Sudan bunun önemli bir örneği. BAE, burada ulusal orduya karşı iç savaş yürüten soykırımcı bir milis gücü olan Hızlı Destek Güçleri'ni (RSF) destekliyor. Yaklaşık 25 milyon insanın yardıma muhtaç olduğu Sudan’da, dünyanın en büyük insani krizi yaşanıyor. RSF'yi silahlandırdığını reddeden BAE (BM iddiaları "inandırıcı" buluyor), bölgedeki Körfez devletleri arasındaki nüfuz mücadelesinin bir parçası olarak bir dizi diktatör ağına -bazen de silahla- adeta kur yapıyor gibi görünüyor. BAE'nin dostları arasında RSF'nin lideri Muhammed ("Hemedti") Dagalo; Libya'da bir savaş ağası olan Halife Hafter; Çad'da bir darbeyle iktidarı ele geçiren Mahamat Déby; ve Etiyopya'yı Tigray'de kanlı bir iç savaşa sürükleyen Abiy Ahmed var.

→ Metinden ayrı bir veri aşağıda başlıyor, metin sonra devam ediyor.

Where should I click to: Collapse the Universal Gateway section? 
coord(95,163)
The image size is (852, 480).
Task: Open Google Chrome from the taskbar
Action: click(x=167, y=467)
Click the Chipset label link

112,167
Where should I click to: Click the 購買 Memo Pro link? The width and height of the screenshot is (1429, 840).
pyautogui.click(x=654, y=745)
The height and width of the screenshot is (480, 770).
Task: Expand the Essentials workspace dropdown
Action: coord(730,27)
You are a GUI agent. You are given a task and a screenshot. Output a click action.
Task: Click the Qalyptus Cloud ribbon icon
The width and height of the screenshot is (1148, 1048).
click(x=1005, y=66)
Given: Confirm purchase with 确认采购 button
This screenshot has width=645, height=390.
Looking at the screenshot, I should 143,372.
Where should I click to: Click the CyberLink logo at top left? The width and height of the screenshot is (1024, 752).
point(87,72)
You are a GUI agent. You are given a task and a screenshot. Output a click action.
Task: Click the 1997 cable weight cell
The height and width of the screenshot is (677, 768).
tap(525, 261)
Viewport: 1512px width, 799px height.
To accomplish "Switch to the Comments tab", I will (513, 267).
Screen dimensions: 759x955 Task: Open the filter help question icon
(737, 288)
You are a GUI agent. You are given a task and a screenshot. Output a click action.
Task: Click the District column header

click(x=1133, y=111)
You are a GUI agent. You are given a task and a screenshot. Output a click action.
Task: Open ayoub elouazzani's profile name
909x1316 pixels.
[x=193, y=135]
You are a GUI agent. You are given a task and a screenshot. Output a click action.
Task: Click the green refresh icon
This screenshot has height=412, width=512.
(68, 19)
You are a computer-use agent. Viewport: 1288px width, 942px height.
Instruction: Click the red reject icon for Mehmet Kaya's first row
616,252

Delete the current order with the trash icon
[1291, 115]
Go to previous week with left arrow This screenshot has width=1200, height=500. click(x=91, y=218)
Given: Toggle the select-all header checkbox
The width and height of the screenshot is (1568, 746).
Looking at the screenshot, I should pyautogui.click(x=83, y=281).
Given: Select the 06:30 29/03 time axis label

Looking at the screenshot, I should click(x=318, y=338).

Petrol ve doğalgaz zenginliği BAE, Suudi Arabistan ve Katar'ın gelecek yıllar boyunca cazibesini koruyacak zengin ortaklar olacağı anlamına geliyor. Ancak Sudan ve Libya'dan yayılan kargaşa dalgaları bir uyarı niteliği taşıyor: Batı, kendi değerlerini paylaşmayan ülkelere Afrika'ya dair politikalarını devrediyor. Bunun tehlikeleri var. Afrika ülkeleri de başkalarının jeopolitik oyunlarında piyon olarak kullanılmaya razı olmanın risklerini görmek zorunda.
Bu yazı, The Economist’te 14 Mart 2024'te, “The Gulf’s scramble for Africa is reshaping the continent” başlığıyla yayımlanmıştır. Çeviri yapılırken yazının belirli kısımlarında editoryal düzenleme yapılmıştır.